Records of target coordinates:
----

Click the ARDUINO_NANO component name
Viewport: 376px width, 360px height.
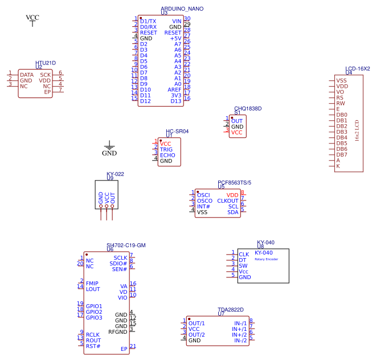tap(182, 9)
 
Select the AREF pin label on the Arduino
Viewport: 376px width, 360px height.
tap(174, 89)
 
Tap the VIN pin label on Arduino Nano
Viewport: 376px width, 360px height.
tap(177, 21)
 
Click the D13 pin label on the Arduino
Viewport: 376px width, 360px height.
tap(176, 101)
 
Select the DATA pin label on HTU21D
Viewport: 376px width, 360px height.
tap(27, 75)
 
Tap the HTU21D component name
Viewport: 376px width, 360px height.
tap(46, 63)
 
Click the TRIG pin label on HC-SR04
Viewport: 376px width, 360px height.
tap(166, 149)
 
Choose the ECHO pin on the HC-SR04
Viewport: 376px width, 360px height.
tap(167, 155)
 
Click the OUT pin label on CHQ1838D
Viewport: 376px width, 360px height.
tap(237, 121)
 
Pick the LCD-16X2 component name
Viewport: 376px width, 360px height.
tap(358, 68)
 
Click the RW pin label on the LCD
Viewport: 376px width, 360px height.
tap(340, 103)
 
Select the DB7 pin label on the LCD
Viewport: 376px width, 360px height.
tap(342, 154)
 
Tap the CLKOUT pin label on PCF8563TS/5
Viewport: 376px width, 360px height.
tap(228, 201)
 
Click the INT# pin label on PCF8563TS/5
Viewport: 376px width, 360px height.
tap(203, 206)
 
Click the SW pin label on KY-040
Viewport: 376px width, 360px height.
tap(243, 265)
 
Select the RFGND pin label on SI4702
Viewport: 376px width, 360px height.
tap(117, 332)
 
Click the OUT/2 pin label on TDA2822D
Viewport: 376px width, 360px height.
tap(197, 334)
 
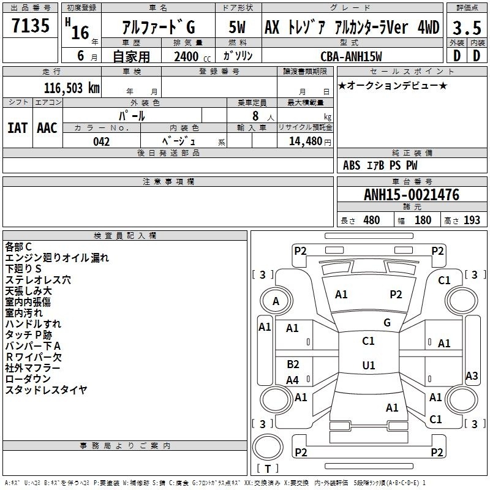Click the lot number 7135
pyautogui.click(x=31, y=25)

----

WHAT IS REQUIRED:
Rewrite every one of the records above, substituting "pin name" for each occurrence of "pin label" and keeping everything else the same. Omit the pictures from your answer.

REPLY TO THE TASK:
Click the ARDUINO_NANO component name
Viewport: 376px width, 360px height.
tap(182, 9)
 
Select the AREF pin name on the Arduino
Viewport: 376px width, 360px height.
tap(174, 89)
 
Tap the VIN pin name on Arduino Nano
Viewport: 376px width, 360px height.
tap(177, 21)
 
Click the D13 pin name on the Arduino
Viewport: 376px width, 360px height.
tap(176, 101)
 
Select the DATA pin name on HTU21D
Viewport: 376px width, 360px height.
tap(27, 75)
 
Tap the HTU21D component name
Viewport: 376px width, 360px height.
tap(46, 63)
 
Click the TRIG pin name on HC-SR04
Viewport: 376px width, 360px height.
tap(166, 149)
 
Choose the ECHO pin on the HC-SR04
Viewport: 376px width, 360px height.
tap(167, 155)
 
Click the OUT pin name on CHQ1838D
Viewport: 376px width, 360px height.
tap(237, 121)
 
Pick the LCD-16X2 component name
Viewport: 376px width, 360px height.
tap(358, 68)
 
Click the RW pin name on the LCD
Viewport: 376px width, 360px height.
tap(340, 103)
 
Select the DB7 pin name on the LCD
Viewport: 376px width, 360px height.
tap(342, 154)
 
Tap the CLKOUT pin name on PCF8563TS/5
Viewport: 376px width, 360px height.
tap(228, 201)
 
Click the INT# pin name on PCF8563TS/5
Viewport: 376px width, 360px height.
tap(203, 206)
 
Click the SW pin name on KY-040
Viewport: 376px width, 360px height.
tap(243, 265)
 
Select the RFGND pin name on SI4702
Viewport: 376px width, 360px height.
tap(117, 332)
 
Click the OUT/2 pin name on TDA2822D
Viewport: 376px width, 360px height.
tap(197, 334)
 
Click the lot number 7135
pyautogui.click(x=31, y=25)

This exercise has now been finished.